• GIVEN EXERCISE 1
Answer these about the passage on Byron's Lines to a Lady Weeping:
(a) According to the poem, what is each drop to be repaid with in future years?
(b) In which edition, and in what month and year, did the verses appear under the title Lines to a Lady Weeping?
(c) Which three Tory papers attacked Byron after his acknowledgment?
• GIVEN EXERCISE 2
Resume the passage on Byron's Lines to a Lady Weeping after its final sentence.

• EXTRACT
Ah! happy! if each tear of thine
Could wash a father’s fault away!
Weep—for thy tears are Virtue’s tears—
Auspicious to these suffering isles;
And be each drop, in future years,
Repaid thee by thy people’s smiles.”

The poem refers to an incident which had taken place at Carlton House a few days before, when the Princess Charlotte had burst into tears on learning that her royal father was intending to desert his Whig adherents. No one, apparently, suspected that Byron was the author; but in the second edition of the Corsair (February, 1814) the verses appeared as Lines to a Lady Weeping, publicly avowed by him. His acknowledgment brought upon him a storm of abuse from Tory papers—the Courier, the Morning Post, and the Sun—and a discussion ensued entirely out of proportion to the merit of the epigram which had excited it.154 “How odd,” wrote Byron to Murray, “that eight lines should have given birth, I really think, to eight thousand.”155 It is probable that no single production of Byron’s aroused more hostile comment at the time of its appearance.

Text and element pointing records
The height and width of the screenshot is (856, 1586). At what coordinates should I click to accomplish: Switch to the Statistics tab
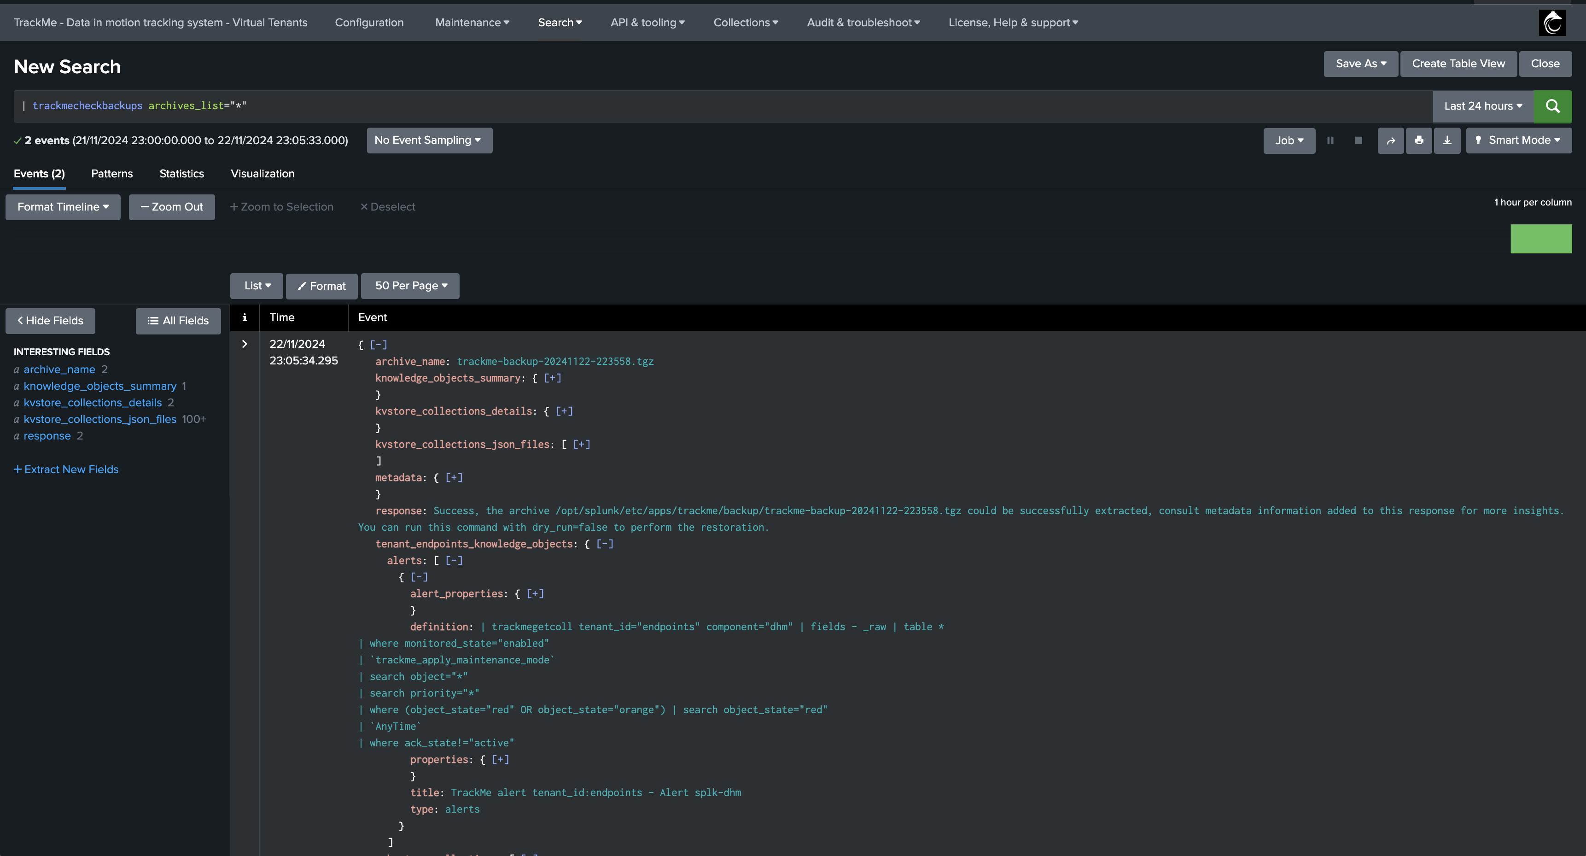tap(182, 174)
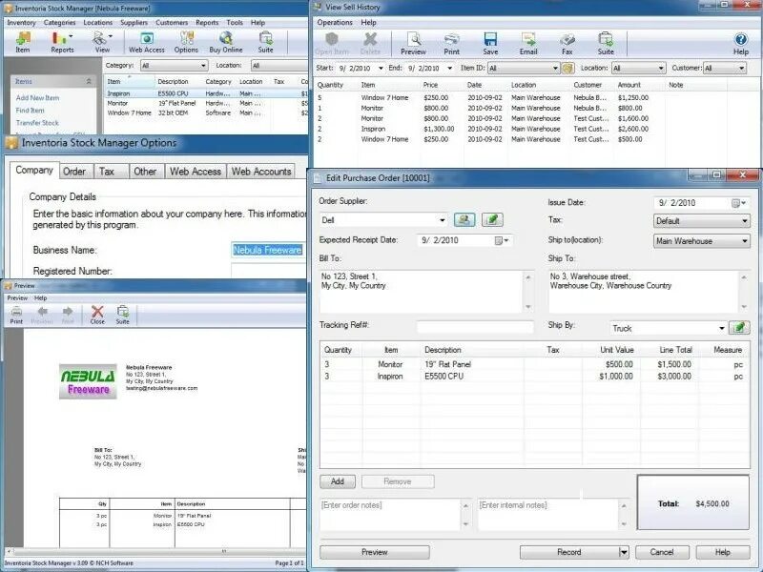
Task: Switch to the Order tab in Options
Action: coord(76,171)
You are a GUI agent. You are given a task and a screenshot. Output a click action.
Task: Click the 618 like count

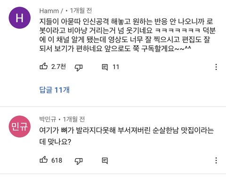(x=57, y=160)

• REPLY 1
(a) Her people's smiles.
(b) The second edition of the Corsair, February 1814.
(c) The Courier, the Morning Post, and the Sun.

• REPLY 2
Byron’s attitude towards the Regent at this period exposes him to a charge of double-dealing. In June, 1812, three months after the composition of the epigram, he met the Prince at a ball in an interview in which the two men conversed on Scott and his poetry. In relating the talk to Scott, Byron mentions that the Regent’s opinions were conveyed “with a tone and taste which gave me a very high idea of his abilities and accomplishments, which I had hitherto considered as confined to manners, certainly superior to those of any living gentleman.”156 It is probable that Byron was a little flattered by the Prince’s condescension; but his own tactlessness in acknowledging his epigram prevented any further intercourse, and he subsequently became the Regent’s open enemy.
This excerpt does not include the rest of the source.